I hit the ohio river Saturday night, fishing the Toronto pool, first time fishing somewhere different other than Stratton and pike island dam.(just started river fishing this year) I had a really good night, fished from 9-12 using 3 inch live gills. I had one of the longest and hardest runs on my reel but missed the fish. I caught my only fish of the night and pb flathead right when I was packing up to leave. I got her in, took a pic and released her for another day. Did not get a weight but I'm guessing 10pounds.What a great night!















Posted using Outdoor Hub Campfire


----------



## Doboy (Oct 13, 2008)

ATTA-BOY NOOB! 
Keep at it,,, now check out some other spots, just like the one that worked for you, but next time, make sure you keep the drag real light or put a huge rock on your POLE! 

The Rivers on fire right now. Just got another call from friend Paul. He and his son LANDED about 15 fish yesterday eve before the rain-out. From skippies to gar, with 2 keeper eyes & 3 keeper sauger. Cats, whites, drum & smallies all mixed in. He said that the gar are burning up the drags! 
All off shore,,, 1/4oz bell sinker, single hook about a foot up and a large fathead. 
They like to cast out to the edge of the fast water, & drag it in REAL SLOW. You gotta find a deep backwash/ swirrel that's between the huge rocks. Usually muddy bottom,,, that's where they're at! ;>)


----------



## M.Magis (Apr 5, 2004)

Nice job .


----------



## Fishingnoob (May 19, 2013)

Thanks M.magis and also i will keep at it Doboy thanks for the tips.
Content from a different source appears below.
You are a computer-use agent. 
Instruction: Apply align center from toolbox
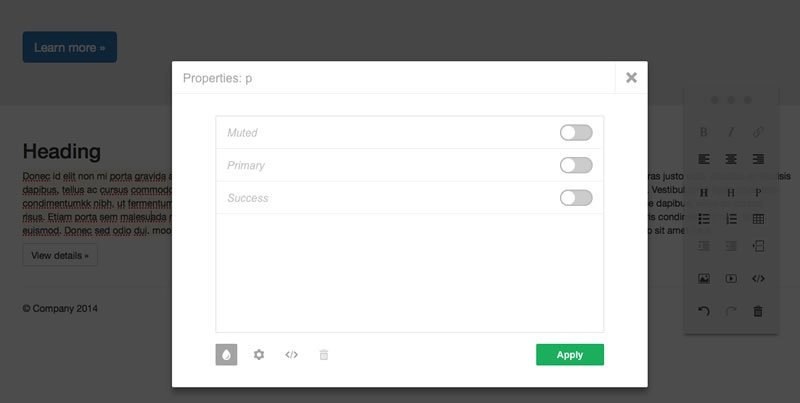click(x=731, y=159)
Posted using Outdoor Hub Campfire


----------



## fishdealer04 (Aug 27, 2006)

Nice job! Always nice to try and new spot and have success with it


----------



## Somewhere on the Scioto (Jun 14, 2013)

Keep it up and there will be another pb and another.........


----------



## catfishnut (Dec 23, 2010)

Congrats on your PB cat!!!......add few inches to your gills.....and you just might be posting your next PB very soon!! Go get'em noob!!!!


----------



## Fishingnoob (May 19, 2013)

Now i will try other spots since i know its worth it, and i will bring some larger gills. Thanks everyone


Posted using Outdoor Hub Campfire


----------